Basic global warming, the researchers say, is just one of the changes that must be considered. There are also possible implications of sea level rise, milder winters that fail to keep insects under control, more El Nino events, changes in ocean salinity or circulation which could have huge impacts on the climate of such areas as Europe, and new variations in wind patterns or precipitation.

"These changes are not easy to anticipate, which is all the more reason we begin to consider them now," Orme-Zavaleta said. "People are making decisions they will have to live with decades or centuries into the future. How close to the coast should we allow housing to be built if we're concerned about more serious storms or rising sea levels? How should our forests and other natural resources be managed if the climate is warming or precipitation patterns may change? These questions have to be answered now."

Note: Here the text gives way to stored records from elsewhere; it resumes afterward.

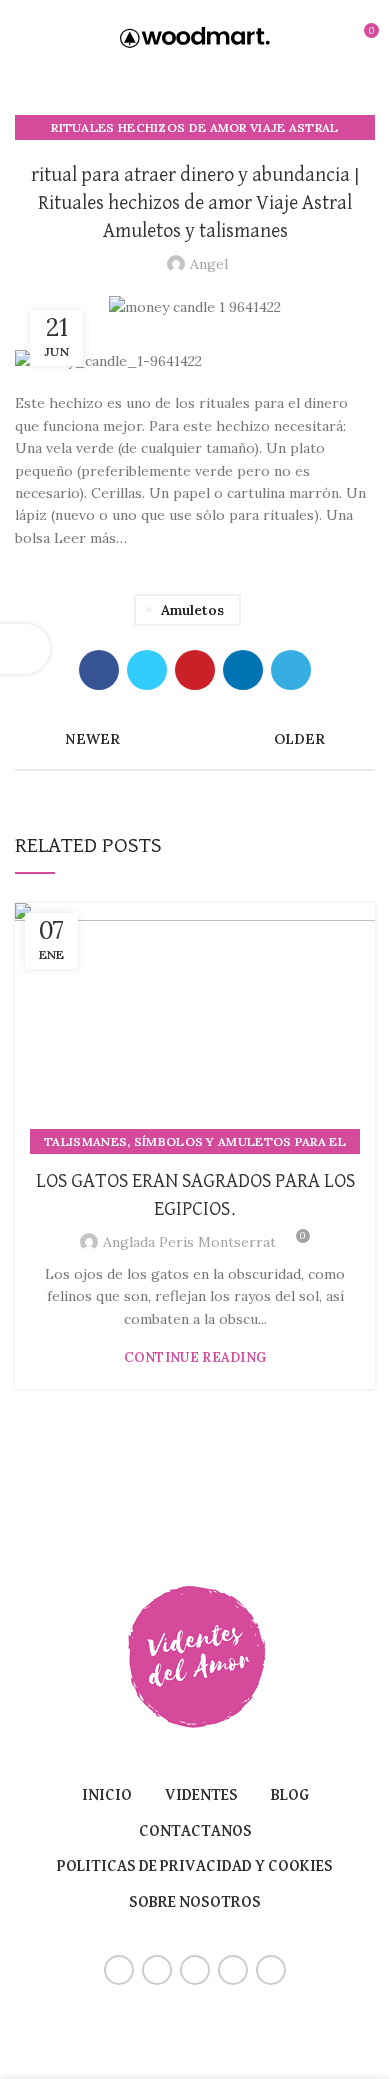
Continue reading (195, 1357)
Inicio (107, 1796)
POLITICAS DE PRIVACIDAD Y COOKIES (195, 1867)
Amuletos (192, 610)
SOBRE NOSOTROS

The researchers cited the story of Lyme disease as an unpredictable story of human-caused changes and the interactions they bring. The major outbreaks of Lyme disease in the eastern U.S. during the late 1900s actually had their beginnings a century earlier. The growth of railroads brought western competition to agriculture earlier this century, which ultimately caused the demise of many Eastern farms and a surge in deer populations that thrived in deserted or abandoned farming areas. Along with that came the Lyme disease carried by deer ticks, which until then had been lying in forgotten natural reservoirs in a few islands off the East Coast. The long-forgotten disease returned with a vengeance.

It's reasonably clear that new diseases are already emerging or expanding, the Corvallis scientists say, and trying to figure out the current changes and anticipate future ones will be challenging. For no clear reason, West Nile Virus left its home in North Africa in recent years and sprinted across the U.S.

The new initiative anticipates two years of study before reports and scenarios of possible futures are outlined and made public, the scientists said.